Even a Quarter Inch Makes a Huge Difference

So Sandra Bullock is in a movie some years ago.  It’s about a cop who goes undercover as a beauty queen to catch somebody who’s trying to blow up beauty queen pageants, or something (I forget).  Naturally other than being pretty (we are led to assume) Sandra Bullock (in this role) is not much of a girly girl.  She needs help learning to be girly girl.

Cut to the important part  this pageant consultant is brought in and he’s teaching her to walk like a girly girl pageant entrant – on the streets of New York (of course – it has to be New York for the humor to work).  She’s focused on her hip-swinging walk and a cabby almost hits her in a crosswalk.  She pounds on the hood of his cab and yells at him, “Hey, assehole!

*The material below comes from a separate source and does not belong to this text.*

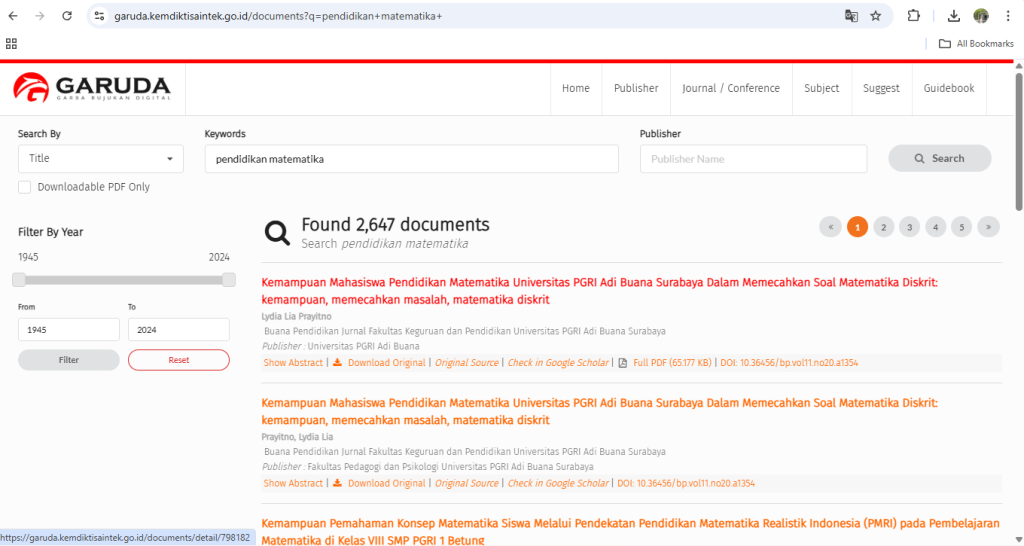Image resolution: width=1024 pixels, height=546 pixels.
Task: Click the Download Original icon of first result
Action: click(x=338, y=363)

I’m sachéin’ here-ya!”  (New Yo-ark accent)

My point being that sometimes when we’re really focused on something, something that takes us out of our normal daily experience we can put ourselves in some ridiculous situations.  Not so much dangerous as, “What’s happening?  Huh?” situations.

Every couple of weeks I have to take the household trash to the dump; known here as the “Convenience Center”.  (Sidenote:  when did it become a politically correct issue not use the word dump anymore?  Convenience Center ?  But that’s another topic …) I have to drive my old pick-up truck.  My truck is a short cab long bed rear wheel drive old thing.  This means it has no traction when there is nothing in the back. 

It will fish-tail around and refuse to climb a two percent grade if there is a quarter inch of wet leaves on the road.  I mean just maybe a layer of wet leaves three leaves deep.  ‘sssreeer!  Sssreeer!”  on a just wet leaves.  I fill the truck bed with a dozen trash garbage bags, which don’t weigh much since they’re mostly empty frozen pizza boxes and banana peels.  Maybe some coffee grounds and used teabags.  Not heavy enough to help put any traction on the rear axle.

An’ I can’t get the damn truck to climb the tiny little incline getting up the driveway from the house.  “Hey assehole! I’m tryin’ to get to the damn dump here-ya.”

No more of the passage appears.